===== ИЗВЛЕЧЁННЫЙ ТЕКСТ =====

Примерно так вел Веспасиан Иудейскую войну, кажется, сознательно её затягивая. (Думается, многие полководцы не торопятся закончить войну победой, так как после заключения мира они попадают в полную зависимость от главы собственного государства и от его спецслужб.) Веспасиан мог бы откладывать штурм Иерусалима до бесконечности, но Нерон покончил жизнь самоубийством, легионы на Востоке провозгласили именно Веспасиана следующим императором, и ему ничего не оставалось как брать верховную власть в Риме, низложив самозванцев Вителлия, Отона и других.
События, связанные с вступлением Веспасиана на престол, изложены Тацитом в его дошедшей до нас книге «История»; довольно подробно – Иосифом Флавием в его «Иудейской войне», а также многими другими авторами. Поэтому здесь мы лишь кратко коснёмся произошедшего в это время.
…Итак, на долю двадцатидевятилетнего в то время Тита выпала эта задача – разрушить Иерусалим и главный иудейский храм.
Нужно ли описывать перипетии этого заключительного этапа войны, штурма Иерусалима и самого храма? Тит просто выполнил указание своего отца, выполнил в приемлемые сроки (примерно за четыре месяца) и без больших потерь для римлян. Иудеи оборонялись яростно, однако римляне избегали действовать методом «навались», своих солдат зря не губили. В Иерусалиме было тогда несколько обводов стен, и их пришлось штурмовать последовательно. Почти перед каждой стеной римляне возводили свой собственный вал, т.е. свою стену, по высоте, желательно, превосходящую обороняемую. Иногда к этому добавлялись ещё и боевые башни, с которых римляне обстреливали иудейскую стену и не давали иудеям мешать работе таранов. Таранами разрушали иудейские стены и уже в проломы вводили войска. Преимущество доспехов, вооружения, выучки, наконец, физической силы профессиональных бойцов было на стороне римлян, поэтому в прямом бою пехоты лицом к лицу они почти всегда побеждали иудеев и, неся незначительные потери, убивали десятки и сотни иудейских бойцов.

=====

* [ЗАДАНИЕ 1]: За какой примерно срок, согласно фрагменту об Иудейской войне, Тит выполнил указание отца?
* [ЗАДАНИЕ 2]: Изложите содержание фрагмента об Иудейской войне в двух предложениях.
* [ЗАДАНИЕ 3]: Перечислите все преимущества римлян над иудеями, которые названы во фрагменте об Иудейской войне.

===== ИСХОДНЫЕ ДАННЫЕ =====

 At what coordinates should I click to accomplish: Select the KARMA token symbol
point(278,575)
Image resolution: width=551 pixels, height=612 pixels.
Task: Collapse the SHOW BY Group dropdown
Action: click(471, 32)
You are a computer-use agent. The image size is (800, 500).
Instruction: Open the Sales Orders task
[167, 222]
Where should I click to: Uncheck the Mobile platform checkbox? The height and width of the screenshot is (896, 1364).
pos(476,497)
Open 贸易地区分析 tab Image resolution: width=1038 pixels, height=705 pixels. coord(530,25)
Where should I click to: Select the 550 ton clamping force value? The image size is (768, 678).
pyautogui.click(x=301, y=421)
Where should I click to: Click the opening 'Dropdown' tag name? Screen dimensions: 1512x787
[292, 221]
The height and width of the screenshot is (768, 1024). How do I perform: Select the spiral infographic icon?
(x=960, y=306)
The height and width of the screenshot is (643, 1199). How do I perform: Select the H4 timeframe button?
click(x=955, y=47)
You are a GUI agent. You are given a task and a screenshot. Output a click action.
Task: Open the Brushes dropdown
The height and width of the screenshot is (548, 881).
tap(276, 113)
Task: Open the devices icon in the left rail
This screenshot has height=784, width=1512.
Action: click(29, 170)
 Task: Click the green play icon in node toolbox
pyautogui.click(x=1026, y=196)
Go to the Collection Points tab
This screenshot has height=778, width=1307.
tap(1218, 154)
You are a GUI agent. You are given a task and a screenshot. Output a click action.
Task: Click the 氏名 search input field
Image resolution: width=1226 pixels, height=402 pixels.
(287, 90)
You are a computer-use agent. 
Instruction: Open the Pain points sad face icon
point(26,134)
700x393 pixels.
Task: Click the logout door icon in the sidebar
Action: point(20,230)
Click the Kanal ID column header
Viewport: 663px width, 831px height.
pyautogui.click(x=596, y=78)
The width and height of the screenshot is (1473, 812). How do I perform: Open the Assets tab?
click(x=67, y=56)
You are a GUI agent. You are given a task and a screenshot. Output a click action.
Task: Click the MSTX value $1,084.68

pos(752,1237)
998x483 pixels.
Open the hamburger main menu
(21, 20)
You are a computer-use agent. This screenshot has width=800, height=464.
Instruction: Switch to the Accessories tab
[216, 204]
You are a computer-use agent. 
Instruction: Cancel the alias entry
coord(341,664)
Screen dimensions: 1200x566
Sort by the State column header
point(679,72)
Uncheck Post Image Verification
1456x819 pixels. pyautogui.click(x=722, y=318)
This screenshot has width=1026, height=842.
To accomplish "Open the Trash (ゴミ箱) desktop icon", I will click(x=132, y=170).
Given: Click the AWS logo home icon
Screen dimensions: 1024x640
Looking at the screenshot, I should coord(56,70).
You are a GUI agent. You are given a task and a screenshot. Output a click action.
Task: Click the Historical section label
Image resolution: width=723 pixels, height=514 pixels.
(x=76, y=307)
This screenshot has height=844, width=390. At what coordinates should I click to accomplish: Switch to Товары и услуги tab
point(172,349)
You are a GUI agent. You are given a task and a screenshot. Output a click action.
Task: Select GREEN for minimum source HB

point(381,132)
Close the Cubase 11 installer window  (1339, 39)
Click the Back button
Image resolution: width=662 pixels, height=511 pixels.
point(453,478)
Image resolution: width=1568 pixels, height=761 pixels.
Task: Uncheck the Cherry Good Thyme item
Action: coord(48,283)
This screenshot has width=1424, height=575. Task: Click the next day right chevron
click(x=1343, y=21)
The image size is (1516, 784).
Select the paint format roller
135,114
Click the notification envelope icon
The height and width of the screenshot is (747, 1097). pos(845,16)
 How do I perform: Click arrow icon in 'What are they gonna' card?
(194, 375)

=====

* [ПРАВИЛЬНЫЙ ОТВЕТ 1]: Примерно за четыре месяца.

* [ПРАВИЛЬНЫЙ ОТВЕТ 2]: Веспасиан, по мнению автора, сознательно затягивал Иудейскую войну, но после самоубийства Нерона легионы на Востоке провозгласили его императором, и ему пришлось брать верховную власть в Риме, поэтому разрушить Иерусалим и главный иудейский храм выпало двадцатидевятилетнему Титу. Тит выполнил эту задачу примерно за четыре месяца и без больших потерь: римляне последовательно штурмовали стены с помощью валов, боевых башен и таранов, а в прямом бою почти всегда побеждали иудеев.

* [ПРАВИЛЬНЫЙ ОТВЕТ 3]: Доспехи, вооружение, выучка, физическая сила профессиональных бойцов.